_Work order A:_ Update the VRAM calculator description from "Worked example" up to and including "the last megabyte.", replacing "consumer GPU" with "gaming GPU".
_Work order B:_ According to the VRAM calculator description, why does the formula multiply the raw weight size by an overhead factor? Answer in one to three sentences.
_Work order C:_ Decide whether each statement agrees with the VRAM calculator description. Answer yes or no, and quote the deciding words. (i) INT8 quantization uses 1 byte per weight. (ii) A 7B model in FP16 fits on an 8 GB GPU. (iii) The calculator's estimate includes training memory.
====== Given passage
What this calculator does
The LLM VRAM Requirement Calculator estimates how much GPU memory you need to load and run a large language model. It multiplies the model's parameter count (in billions) by the number of bytes each parameter occupies at your chosen precision, then applies an overhead factor to account for activations, the KV cache, and framework buffers.
How to use it
Enter the model size in billions of parameters (for example 7 for a 7B model, 70 for a 70B model). Pick the quantization: FP16/BF16 uses 2 bytes per weight, INT8 uses 1 byte, 4-bit uses 0.5 bytes, and 2-bit uses 0.25 bytes. The default overhead of 1.2 (a 20% buffer) is a sensible starting point for inference; raise it for long-context or batched workloads.
The formula explained
$$\text{VRAM (GB)} = \text{Params (B)} \times \text{Bytes/Param} \times \text{Overhead}$$ The first two terms give the raw size of the model weights in gigabytes. The overhead multiplier reserves extra memory that PyTorch, CUDA, and the attention KV cache consume at runtime, which the raw weight size alone ignores.
Worked example
A 7B model at 4-bit precision: \(7 \times 0.5 = 3.5\) GB of weights. With a 1.2 overhead factor: \(3.5 \times 1.2 = 4.2\) GB. That comfortably fits on an 8 GB consumer GPU. The same model in FP16 needs \(7 \times 2 \times 1.2 = 16.8\) GB, which requires a 24 GB card.
FAQ
Is this exact? No — it's an inference estimate. Actual usage varies with context length, batch size, and the serving framework. Use it for planning, not to the last megabyte.
Does this include training memory? No. Training needs far more (optimizer states, gradients), often 4× or more the inference figure.
What overhead should I use? 1.2 is fine for short-context inference; use 1.3–1.5 for long context or concurrent requests.
============
====== Data shown
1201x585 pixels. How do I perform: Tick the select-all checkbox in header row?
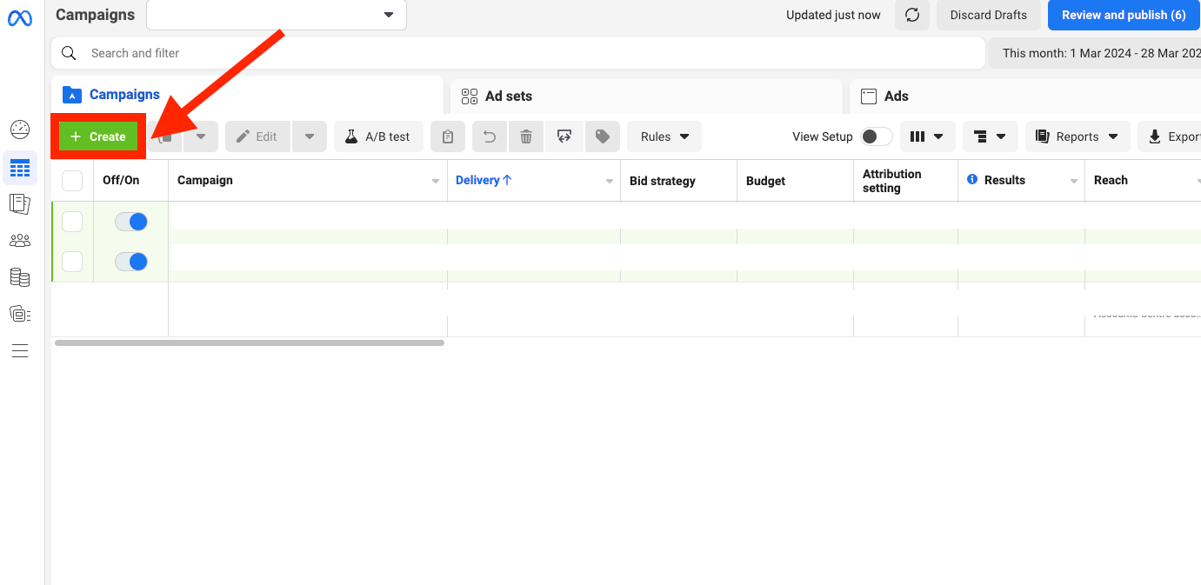pyautogui.click(x=72, y=181)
============
_Worked solution A:_
Worked example
A 7B model at 4-bit precision: \(7 \times 0.5 = 3.5\) GB of weights. With a 1.2 overhead factor: \(3.5 \times 1.2 = 4.2\) GB. That comfortably fits on an 8 GB gaming GPU. The same model in FP16 needs \(7 \times 2 \times 1.2 = 16.8\) GB, which requires a 24 GB card.
FAQ
Is this exact? No — it's an inference estimate. Actual usage varies with context length, batch size, and the serving framework. Use it for planning, not to the last megabyte.

_Worked solution B:_ The overhead multiplier reserves extra memory that PyTorch, CUDA, and the attention KV cache consume at runtime. The raw weight size alone ignores this memory.

_Worked solution C:_
(i) Yes: "INT8 uses 1 byte"
(ii) No: "The same model in FP16 needs \(7 \times 2 \times 1.2 = 16.8\) GB, which requires a 24 GB card."
(iii) No: "Does this include training memory? No."